With pictures excluded, retype exactly every line from the one containing "You are a GUI" to the end of the records below.
Segment Start: The data
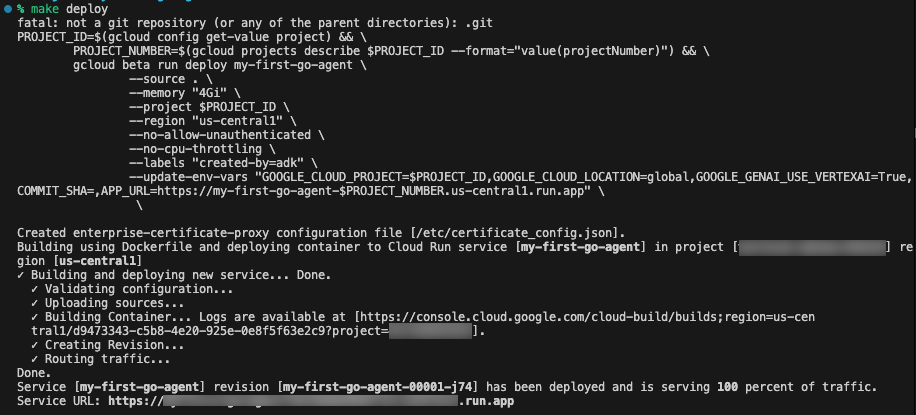Click the --update-env-vars flag
This screenshot has width=916, height=415.
point(190,176)
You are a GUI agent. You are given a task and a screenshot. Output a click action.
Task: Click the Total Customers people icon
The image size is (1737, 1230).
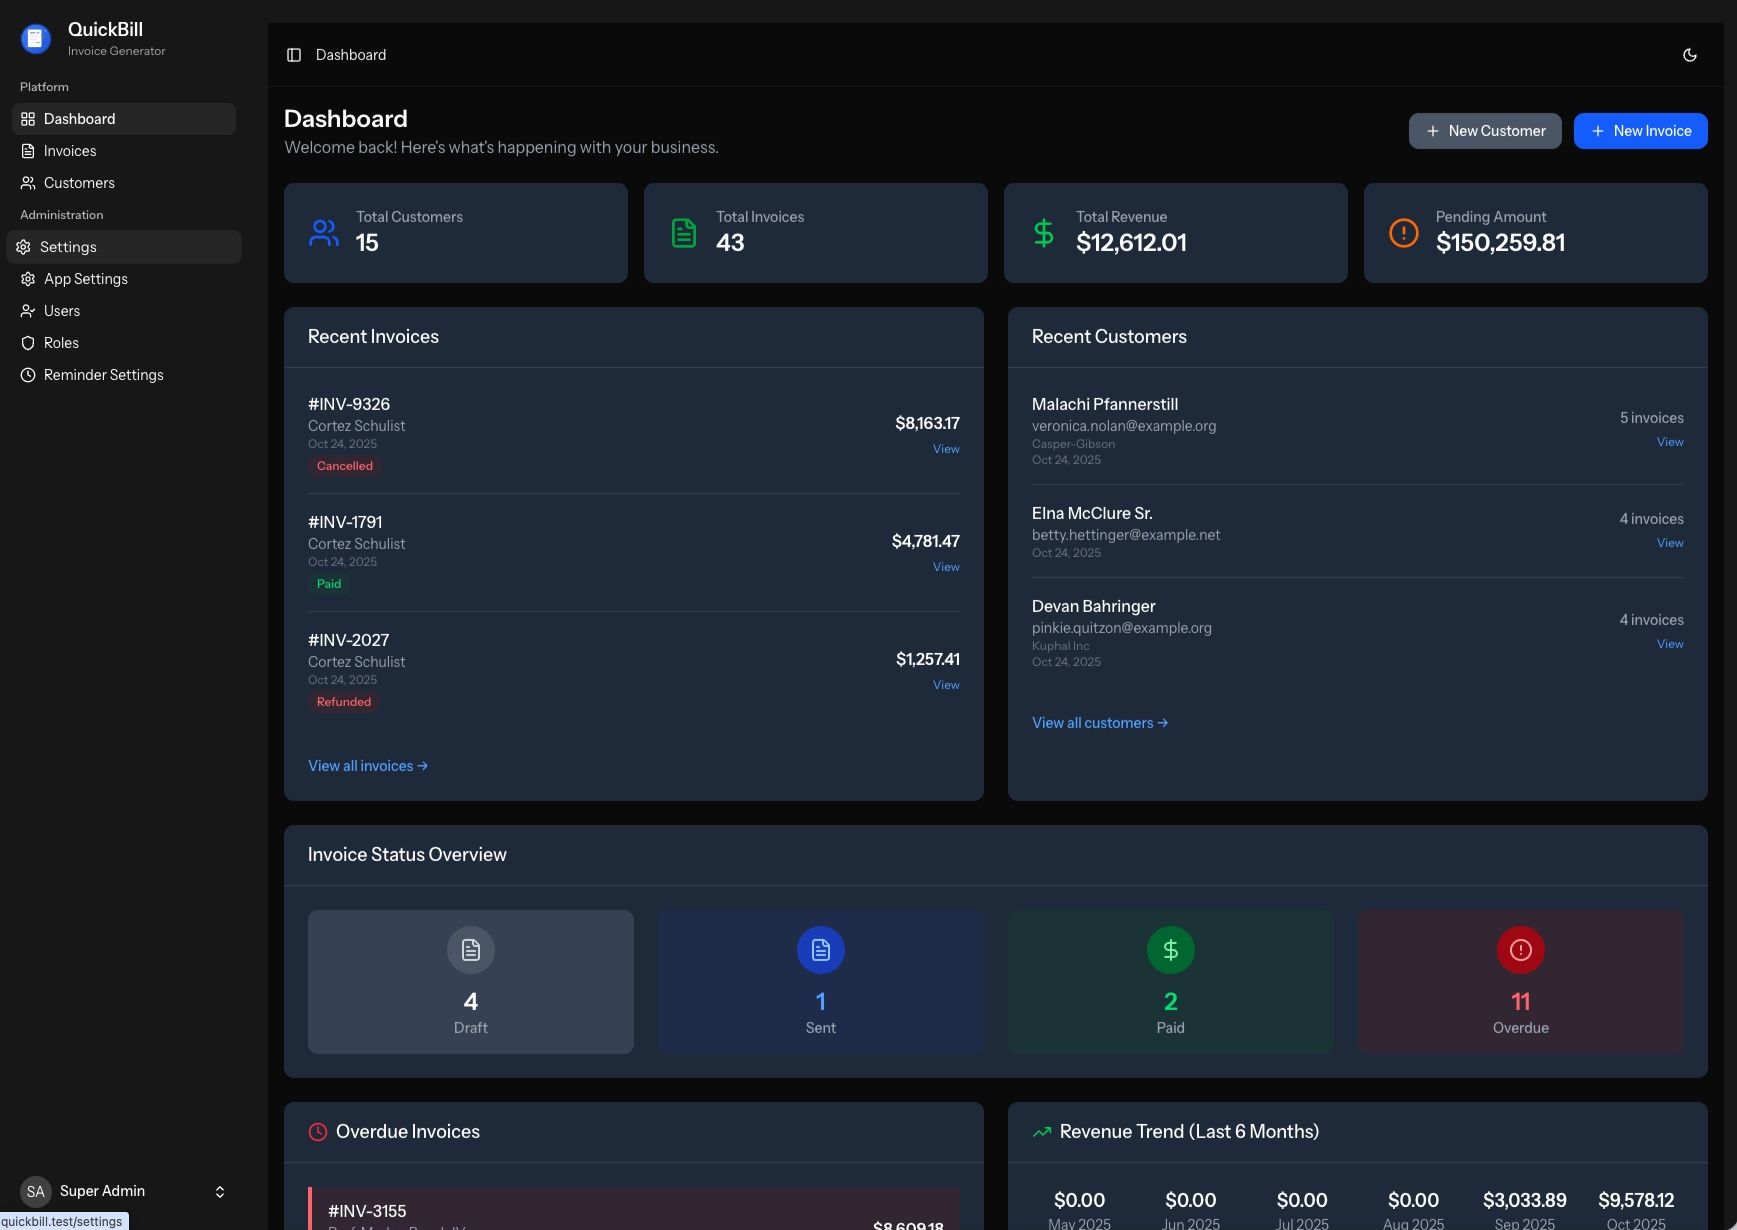(x=324, y=233)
Segment End: The data
_Task solution_
You are a GUI agent. You are given a task and a screenshot. Output a click action.
Task: Click the Total Customers people icon
The image size is (1737, 1230).
(x=324, y=233)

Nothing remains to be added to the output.